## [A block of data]
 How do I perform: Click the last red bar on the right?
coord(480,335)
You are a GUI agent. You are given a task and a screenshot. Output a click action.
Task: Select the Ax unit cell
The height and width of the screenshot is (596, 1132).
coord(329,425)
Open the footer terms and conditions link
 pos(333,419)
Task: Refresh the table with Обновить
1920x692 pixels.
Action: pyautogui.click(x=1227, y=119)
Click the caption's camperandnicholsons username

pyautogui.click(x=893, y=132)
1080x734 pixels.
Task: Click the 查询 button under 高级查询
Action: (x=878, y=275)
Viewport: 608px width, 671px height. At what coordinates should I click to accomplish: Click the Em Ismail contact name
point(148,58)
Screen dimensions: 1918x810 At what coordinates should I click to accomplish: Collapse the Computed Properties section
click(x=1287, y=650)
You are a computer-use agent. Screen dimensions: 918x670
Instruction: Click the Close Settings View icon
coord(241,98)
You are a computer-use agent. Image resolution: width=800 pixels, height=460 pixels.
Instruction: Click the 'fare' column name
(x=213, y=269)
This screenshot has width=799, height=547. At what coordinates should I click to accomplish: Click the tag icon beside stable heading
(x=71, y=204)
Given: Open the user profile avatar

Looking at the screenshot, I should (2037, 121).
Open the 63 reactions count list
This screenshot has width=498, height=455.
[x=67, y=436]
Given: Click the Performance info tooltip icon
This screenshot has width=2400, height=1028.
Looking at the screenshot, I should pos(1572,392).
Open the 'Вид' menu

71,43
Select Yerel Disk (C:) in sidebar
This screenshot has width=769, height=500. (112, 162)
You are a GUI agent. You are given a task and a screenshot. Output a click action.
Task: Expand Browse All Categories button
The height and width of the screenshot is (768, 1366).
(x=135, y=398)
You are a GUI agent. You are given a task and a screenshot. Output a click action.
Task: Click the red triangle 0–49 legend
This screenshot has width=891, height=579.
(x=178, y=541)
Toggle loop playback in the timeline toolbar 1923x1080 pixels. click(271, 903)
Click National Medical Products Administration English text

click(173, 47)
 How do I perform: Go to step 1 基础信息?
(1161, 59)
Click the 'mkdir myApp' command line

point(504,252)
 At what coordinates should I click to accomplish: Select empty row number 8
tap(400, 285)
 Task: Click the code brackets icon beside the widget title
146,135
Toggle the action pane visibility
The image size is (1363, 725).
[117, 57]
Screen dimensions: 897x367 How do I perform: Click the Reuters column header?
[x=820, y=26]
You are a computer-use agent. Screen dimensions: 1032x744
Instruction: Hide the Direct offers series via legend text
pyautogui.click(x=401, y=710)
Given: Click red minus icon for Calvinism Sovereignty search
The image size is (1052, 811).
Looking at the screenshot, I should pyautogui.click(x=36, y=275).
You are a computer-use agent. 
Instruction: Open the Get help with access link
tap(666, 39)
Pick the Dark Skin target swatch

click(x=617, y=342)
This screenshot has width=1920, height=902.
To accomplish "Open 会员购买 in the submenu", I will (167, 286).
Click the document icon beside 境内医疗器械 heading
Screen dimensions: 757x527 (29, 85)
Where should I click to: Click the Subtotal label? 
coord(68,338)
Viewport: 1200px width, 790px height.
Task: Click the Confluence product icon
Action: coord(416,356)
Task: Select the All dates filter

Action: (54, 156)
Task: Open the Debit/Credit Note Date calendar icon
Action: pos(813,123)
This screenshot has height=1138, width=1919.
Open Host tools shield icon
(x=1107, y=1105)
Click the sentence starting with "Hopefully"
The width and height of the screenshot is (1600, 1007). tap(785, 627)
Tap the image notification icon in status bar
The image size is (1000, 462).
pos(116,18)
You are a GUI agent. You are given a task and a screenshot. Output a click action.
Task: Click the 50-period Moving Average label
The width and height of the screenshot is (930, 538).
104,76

## [Work required]
Update the stretch of items from the start of the block through the line containing "Action: (x=878, y=275)", replacing "footer" with "bottom" and keeping everything else the same.

## [Correct result]
 How do I perform: Click the last red bar on the right?
coord(480,335)
You are a GUI agent. You are given a task and a screenshot. Output a click action.
Task: Select the Ax unit cell
The height and width of the screenshot is (596, 1132).
coord(329,425)
Open the bottom terms and conditions link
 pos(333,419)
Task: Refresh the table with Обновить
1920x692 pixels.
Action: pyautogui.click(x=1227, y=119)
Click the caption's camperandnicholsons username

pyautogui.click(x=893, y=132)
1080x734 pixels.
Task: Click the 查询 button under 高级查询
Action: (x=878, y=275)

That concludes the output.